Alan Ladd, who had achieved film stardom in crime thrillers such as This Gun For Hire (1941), became a major action/adventure hero in the late 1940s in movies such as O.S.S. (1946) and Appointment With Danger (1951). He was more convincing in contemporary roles than John Wayne, who tried his hand at espionage dramas (Big Jim McLain,1952) to limited success. A succession of actors, beginning with Biff Elliot and Robert Bray, essayed the role of Mike Hammer, the two-fisted private detective created by author Mickey Spillane (who played the part himself in The Girl Hunters), but only Ralph Meeker was memorable, in Kiss Me Deadly (1955).

But Hollywood didn't rediscover the adventure movie proper until the early 1960s, after the film capital had shed most of its prior restrictions on violence and implied sexuality. A pair of producers, Harry Saltzman and Albert Broccoli, bought the rights to most of the James Bond novels of Ian Fleming. Beginning with Dr. No (1962), directed by Terence Young and starring Sean Connery and Joseph Wiseman, the James Bond movies stretched the boundaries of acceptable sex and violence while entertaining audiences as they hadn't been since the 1930s. A hero who could shoot off a joke as quickly as a bullet and escape from a villain's burning headquarters with the girl in tow was something that hadn't been seen on movie screens since before World War II. In addition, the mixture of humor, action, violence, and sex was refreshing and liberating, not only to audiences but to producers and directors.

Within two years of Dr. No's release, the follow-up James Bond movies From Russia With Love and Goldfinger were breaking box-office records everywhere, and filmmakers everywhere were bringing a range of sub-Bond heroes to the screen, from Paul Mantee as A Man Called Dagger (1967) to Michael Caine's "Harry Palmer" trilogy, The Ipcress File, Funeral In Berlin, and Billion Dollar Brain. The Caine movies were actually amazingly good and in many ways superior to the Bond movies in intellectual content and sophistication, but the Bond movies have proved more durable, surviving changes in the lead role (George Lazenby, Roger Moore, Timothy Dalton, Pierce Brosnan) and public taste over the past 30 years.

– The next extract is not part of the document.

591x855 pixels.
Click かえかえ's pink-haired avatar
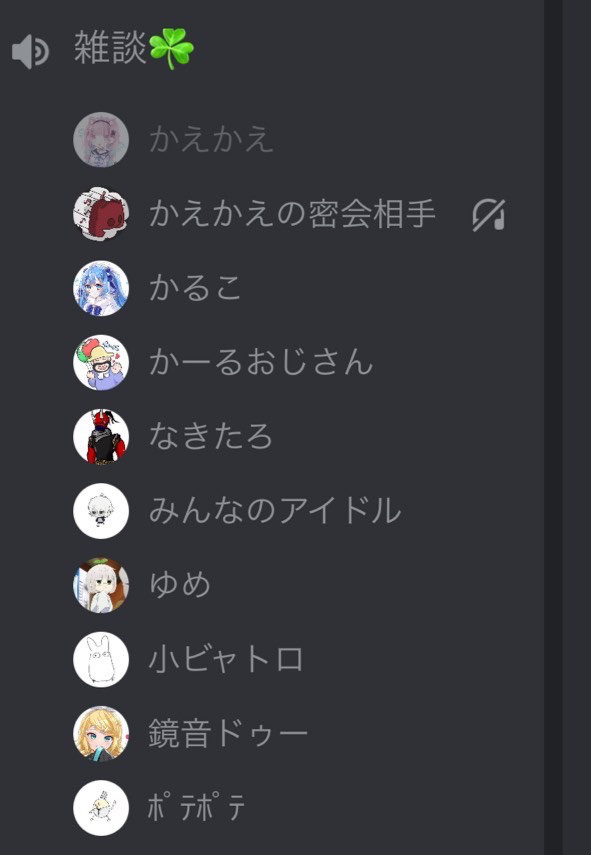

At the beginning of the 1980s, Hollywood gained a newfound source of inspiration for adventure filmmaking out of its own past in the guise of the hero Indiana Jones, portrayed by Harrison Ford. Raiders of the Lost Ark (1981), directed by Steven Spielberg, drew on traditions from movie serials of the late 1930s and early 1940s, and used 40 years of technological advances in filmmaking to upgrade them. The public, hungry for adventure, devoured it. Subsequent efforts, apart from the two sequels by Spielberg, included attempts to revive H. Rider Haggard's King Solomon's Mines and efforts at bringing pulp-fiction paperback heroes such as Jake Speed to the screen. A few of them were downright embarrassing, such as John Carpenter's Big Trouble In Little China (1986). The late 1980s/early 1990s thrillers Die Hard and Die Hard II, both starring Bruce Willis as a somewhat reluctant, wise-cracking hero with greater brashness, embrace the same action/adventure formula that one found in the 1930s and the refinements of the James Bond era. These have been carried into the mid-1990s with Die Hard 3. Indeed, the Die Hard movies have spawned their own cycle of imitators, including most of Stephen Seagal's pictures, most notably Under Siege (1992).